SHORT EXERCISE: Copy out the material below word for word, leaving out the pictures.

= = =

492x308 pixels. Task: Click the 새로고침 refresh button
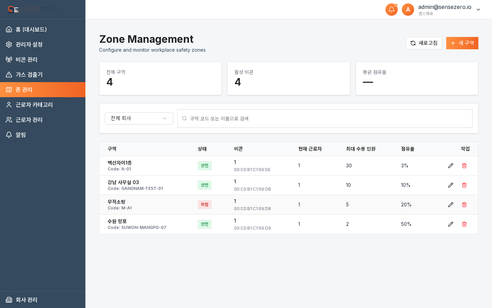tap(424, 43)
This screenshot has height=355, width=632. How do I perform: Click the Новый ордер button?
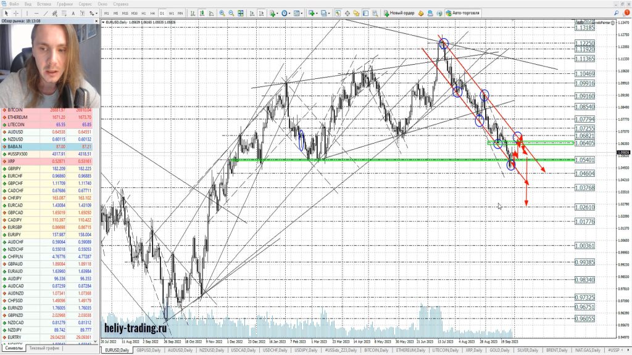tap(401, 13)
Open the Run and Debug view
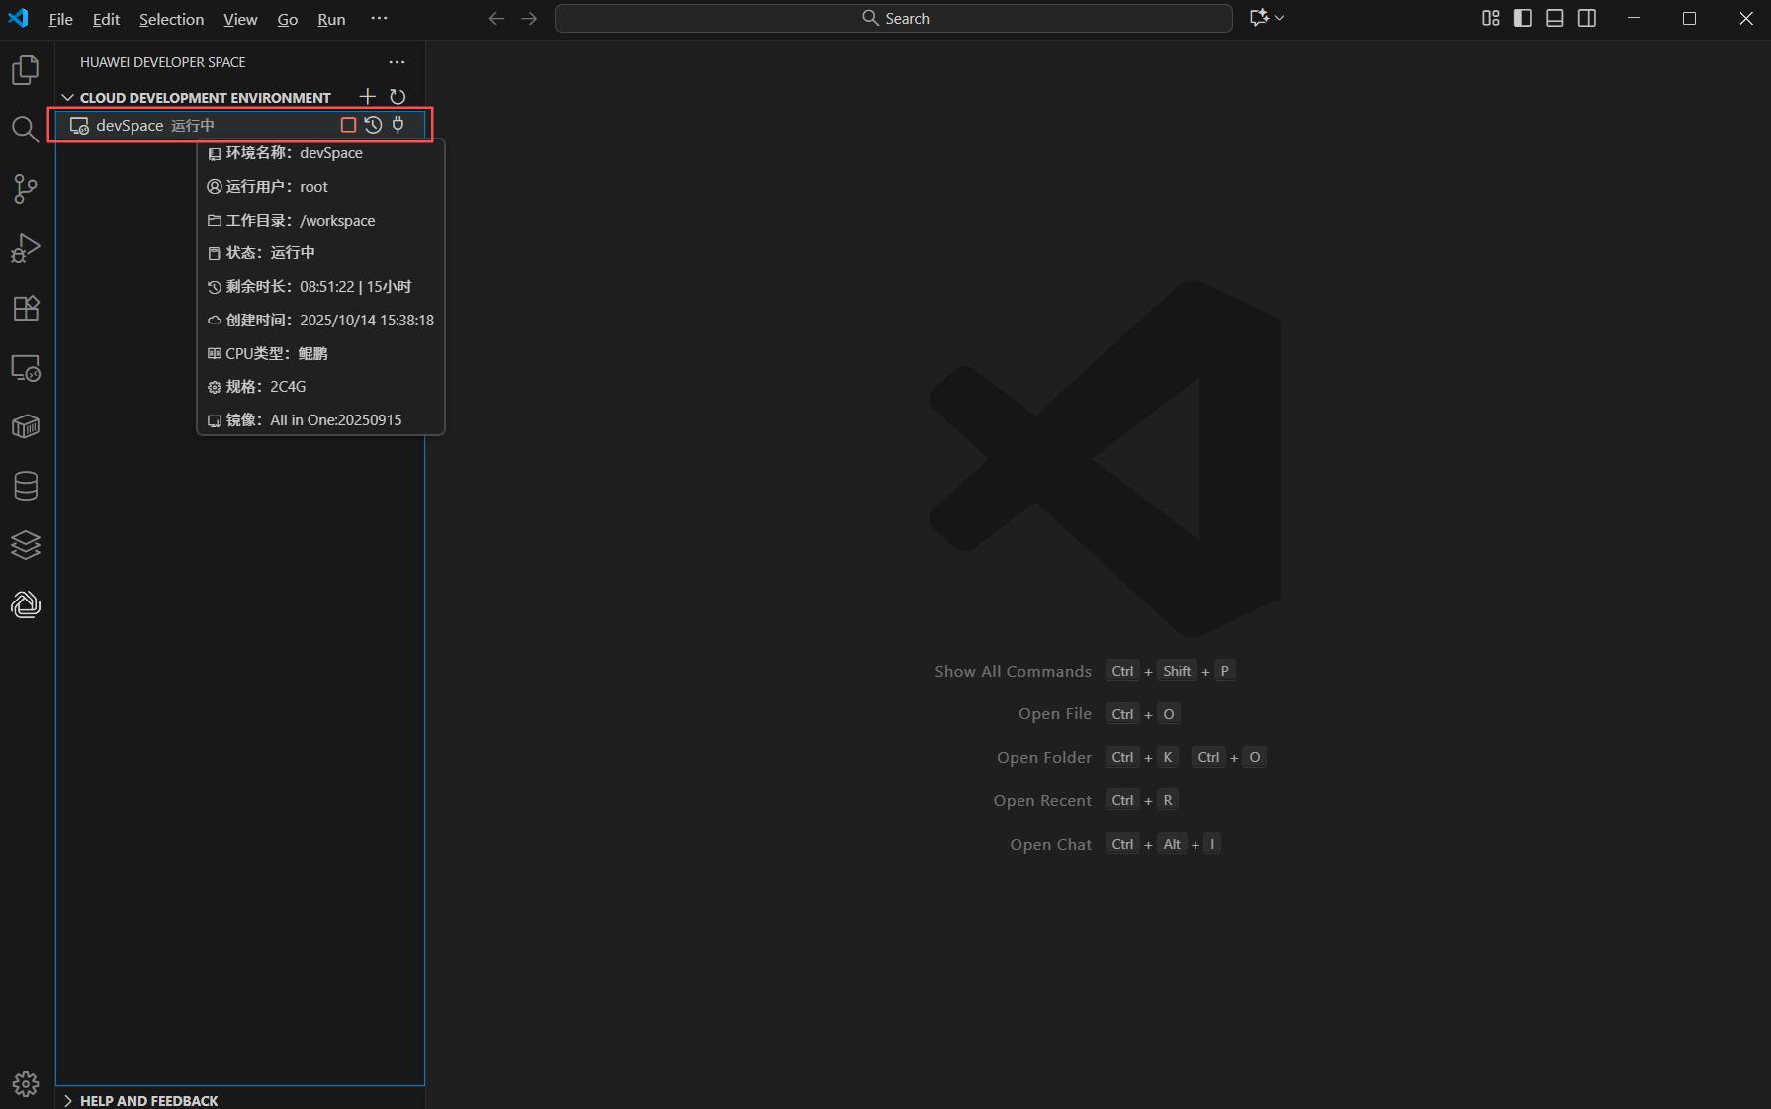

= = =

SOLUTION TO THIS PROBLEM:
492x308 pixels. Task: Click the 새로고침 refresh button
tap(424, 43)
This screenshot has height=355, width=632. How do I perform: Click the Новый ордер button?
tap(401, 13)
Open the Run and Debug view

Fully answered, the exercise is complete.